Uma partida de handebol válida pela fase regional dos Jogos Escolares, realizada na manhã deste domingo (31), em Afogados da Ingazeira, terminou envolvida em polêmica após denúncias de uma mãe de atleta da Escola Arnaldo Alves, de Tabira, que questionou a atuação da arbitragem durante o confronto contra o Colégio Dom Mota, de Afogados da Ingazeira.
A mãe, que também é educadora, procurou o Blog do Cauê Rodrigues para relatar sua indignação com o que classificou como uma arbitragem parcial durante a partida. Segundo ela, as duas equipes apresentaram um bom nível técnico e fizeram um grande jogo, mas a condução do confronto pelos árbitros teria comprometido o equilíbrio da disputa.
De acordo com seu relato, o filho, um estudante de 14 anos que integra a equipe tabirense, teria sido alvo de faltas e jogadas mais duras ao longo da partida. A mãe enviou fotografias mostrando hematomas e marcas pelo corpo do adolescente, alegando que as agressões físicas não teriam sido devidamente observadas ou punidas pela arbitragem.
Ela afirma ainda que a situação provocou revolta não apenas nos atletas da Escola Arnaldo Alves, mas também em familiares, torcedores e integrantes da delegação de Tabira que acompanhavam a competição.
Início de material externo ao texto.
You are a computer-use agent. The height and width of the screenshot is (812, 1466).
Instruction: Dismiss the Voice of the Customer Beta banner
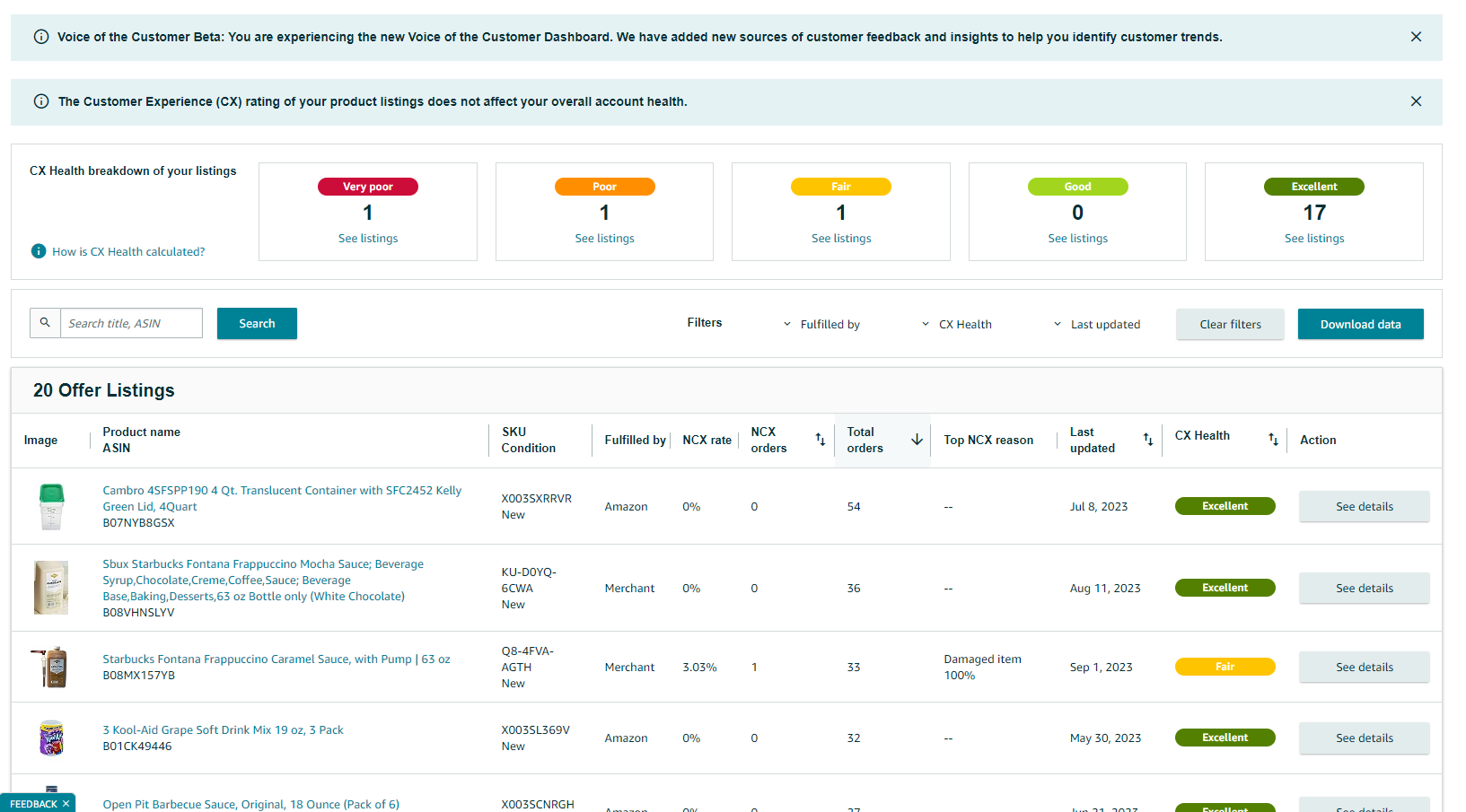click(x=1416, y=37)
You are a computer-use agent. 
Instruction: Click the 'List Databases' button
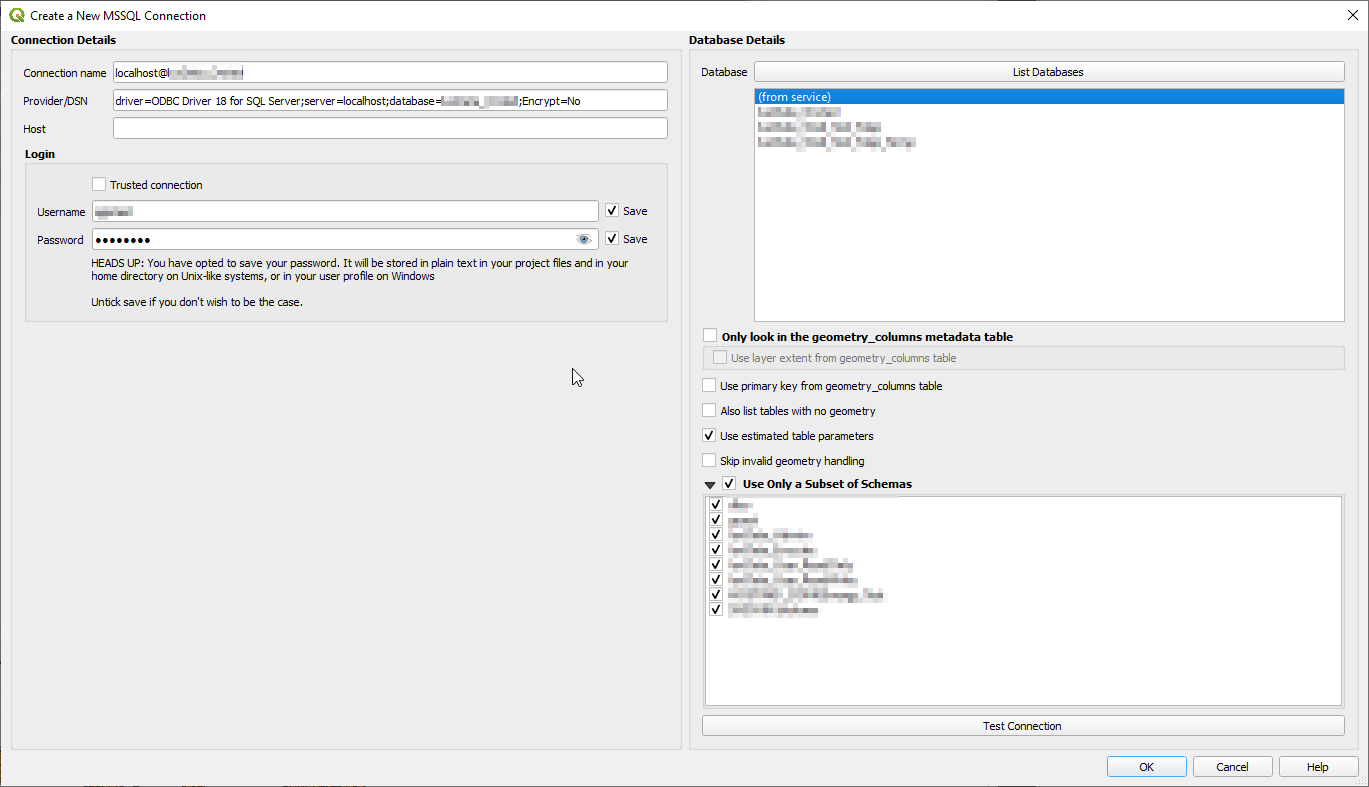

“Eu fiquei horrorizada. Um negócio desse não pode acontecer não, privilegiando uma escola porque é uma escola particular, porque é de lá [de Afogados]. Isso não existe não, é regional! A Gerência Regional tem que tomar um posicionamento, isso é feio! Quem estava lá viu que foi surreal! Eles fizeram uma verdadeira palhaçada, foi surreal”, desabafou a mãe ao Blog do Cauê Rodrigues.
A educadora também defendeu que a Gerência Regional de Educação do Pajeú (GRE-Pajeú) avalie os fatos relatados e adote medidas para garantir maior imparcialidade nas próximas edições dos Jogos Escolares.
Após o episódio, ela utilizou as redes sociais para divulgar uma nota de repúdio, na qual critica a atuação da equipe de arbitragem. O documento afirma que estudantes da Escola Arnaldo Alves teriam sido prejudicados durante a partida, cita expulsões consideradas injustificadas e pede uma apuração dos fatos por parte da organização dos Jogos Regionais.
Na nota, os autores destacam que o questionamento não é direcionado aos atletas ou à instituição adversária, mas exclusivamente à condução da arbitragem, defendendo que o esporte escolar deve ser pautado pelo respeito, pela igualdade de condições e pela formação cidadã dos estudantes.
NOTA DE REPÚDIO
Nós, membros da comunidade que acompanhamos a partida entre as escolas Arnaldo Alves e Dom Motta, durante os Jogos Regionais de Afogados da Ingazeira, viemos a público manifestar nosso profundo repúdio à atuação da equipe de arbitragem responsável pela condução da partida.
Presenciamos, com indignação, uma arbitragem marcada pela falta de critério, técnica e imparcialidade, comprometendo não apenas a lisura da competição, mas também a integridade física dos estudantes em quadra.
Durante o jogo, atletas da Escola Arnaldo Alves foram expulsos sem explicações claras e sofreram faltas duras que resultaram em lesões e escoriações visíveis, como demonstram as imagens registradas após a partida. Mesmo diante da gravidade dos lances, não houve punição equivalente quando situações semelhantes envolveram a equipe adversária.
Não se trata de rivalidade ou torcida. Trata-se de justiça, respeito e responsabilidade com jovens atletas que participam de um evento esportivo escolar. O esporte deve ensinar disciplina, igualdade e espírito coletivo — nunca favorecer preferências pessoais ou decisões arbitrárias.
É inadmissível que estudantes deixem uma competição machucados, revoltados e desacreditados daquilo que deveria representar união, formação e respeito.
Diante disso, solicitamos à comissão organizadora dos Jogos Regionais de Afogados da Ingazeira que apure os fatos ocorridos, reveja urgentemente a postura da arbitragem e assegure que as próximas partidas sejam conduzidas com imparcialidade, profissionalismo e respeito aos atletas.
Nosso respeito permanece com todos os estudantes e equipes envolvidas. O questionamento apresentado nesta nota é direcionado exclusivamente à atuação da arbitragem.
Por mais respeito, justiça e segurança no esporte escolar.
Até o momento, não houve manifestação pública da organização dos Jogos Escolares Regionais, da equipe de arbitragem ou da GRE-Pajeú sobre as denúncias apresentadas pela mãe do atleta.
O espaço permanece aberto para que a organização da competição, a arbitragem e demais envolvidos possam apresentar seus esclarecimentos sobre o caso.